▸ **TASK**
Say how many lines below contain the word "WordPress". The number is the entire reply.

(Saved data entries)

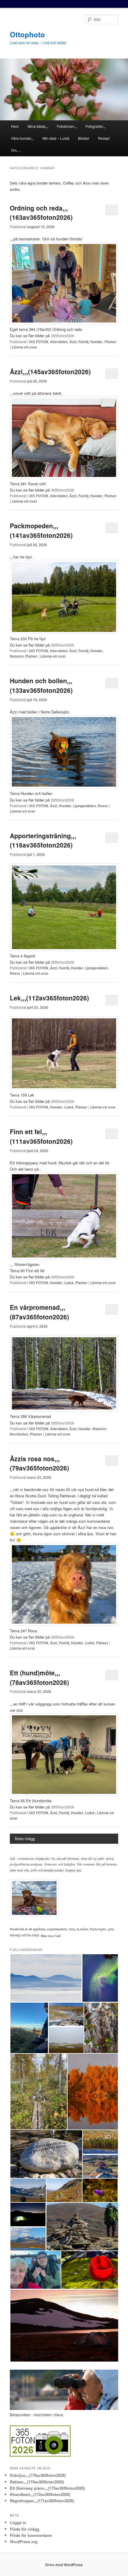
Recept (104, 138)
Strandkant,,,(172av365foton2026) (40, 2494)
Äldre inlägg (25, 1838)
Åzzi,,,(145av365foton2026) (50, 371)
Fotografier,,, (95, 126)
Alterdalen (59, 341)
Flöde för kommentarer (31, 2535)
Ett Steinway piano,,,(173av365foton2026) (47, 2488)
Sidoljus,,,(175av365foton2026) (38, 2475)
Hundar (96, 341)
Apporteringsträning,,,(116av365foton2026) (43, 840)
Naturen (17, 656)
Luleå (69, 1107)
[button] (46, 1978)
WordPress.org (24, 2541)
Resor (103, 805)
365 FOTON (38, 341)
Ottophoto (27, 34)
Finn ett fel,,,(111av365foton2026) (41, 1136)
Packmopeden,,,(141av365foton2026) (41, 530)
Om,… (16, 150)
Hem (15, 126)
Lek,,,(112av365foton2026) (49, 997)
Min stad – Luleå (56, 138)
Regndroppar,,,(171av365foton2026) (42, 2500)
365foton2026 (62, 335)
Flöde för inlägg (24, 2529)
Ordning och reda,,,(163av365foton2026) (41, 212)
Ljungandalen (84, 805)
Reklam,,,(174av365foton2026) (37, 2482)
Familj (83, 341)
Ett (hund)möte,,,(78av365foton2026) (39, 1677)
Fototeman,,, (67, 126)
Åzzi (73, 341)
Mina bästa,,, (38, 126)
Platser (110, 341)
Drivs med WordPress (64, 2564)
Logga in (18, 2522)
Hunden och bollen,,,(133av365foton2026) (41, 685)
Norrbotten (19, 1434)
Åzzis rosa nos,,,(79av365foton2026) (39, 1463)
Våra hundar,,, (22, 138)
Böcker (83, 138)
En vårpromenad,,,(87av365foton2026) (39, 1312)
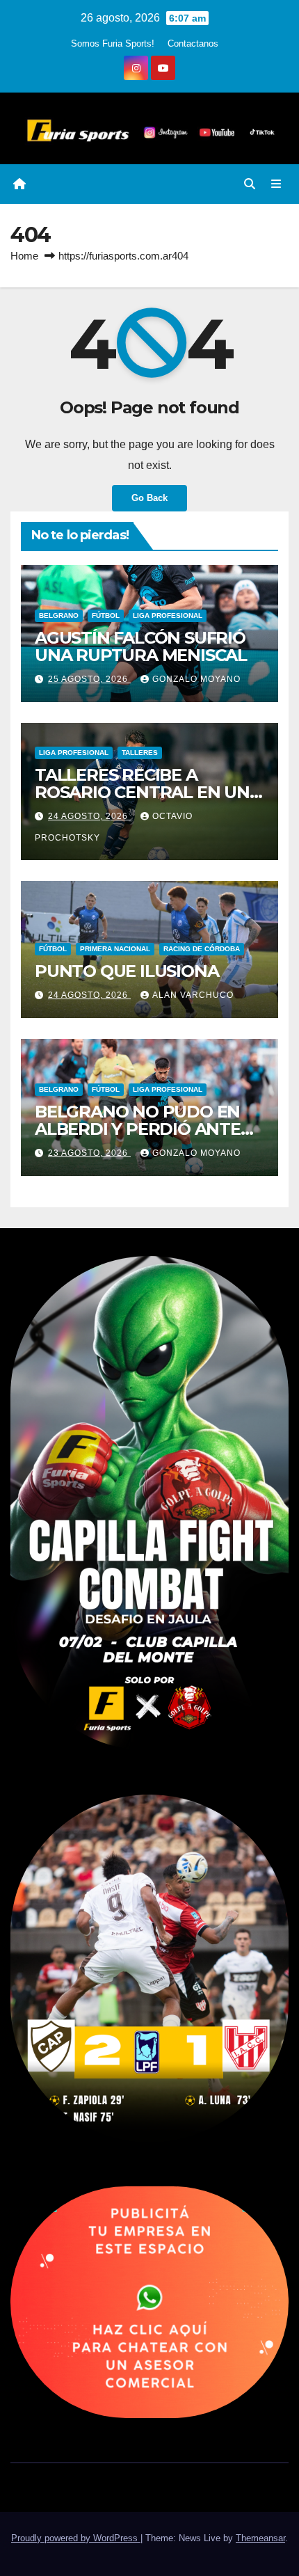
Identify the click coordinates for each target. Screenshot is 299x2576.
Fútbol (106, 615)
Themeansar (260, 2538)
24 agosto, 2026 (89, 816)
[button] (249, 184)
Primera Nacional (115, 949)
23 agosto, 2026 (89, 1153)
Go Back (149, 498)
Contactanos (193, 43)
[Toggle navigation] (276, 184)
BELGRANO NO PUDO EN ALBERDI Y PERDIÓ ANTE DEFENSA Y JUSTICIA (138, 1129)
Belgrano (59, 615)
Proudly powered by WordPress (75, 2538)
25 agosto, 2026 (89, 679)
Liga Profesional (167, 615)
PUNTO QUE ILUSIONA (126, 971)
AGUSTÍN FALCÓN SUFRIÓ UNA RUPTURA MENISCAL (141, 646)
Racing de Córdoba (201, 949)
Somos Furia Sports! (112, 43)
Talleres (140, 752)
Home (24, 256)
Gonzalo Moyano (196, 679)
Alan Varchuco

▸ **RESPONSE BELOW**
3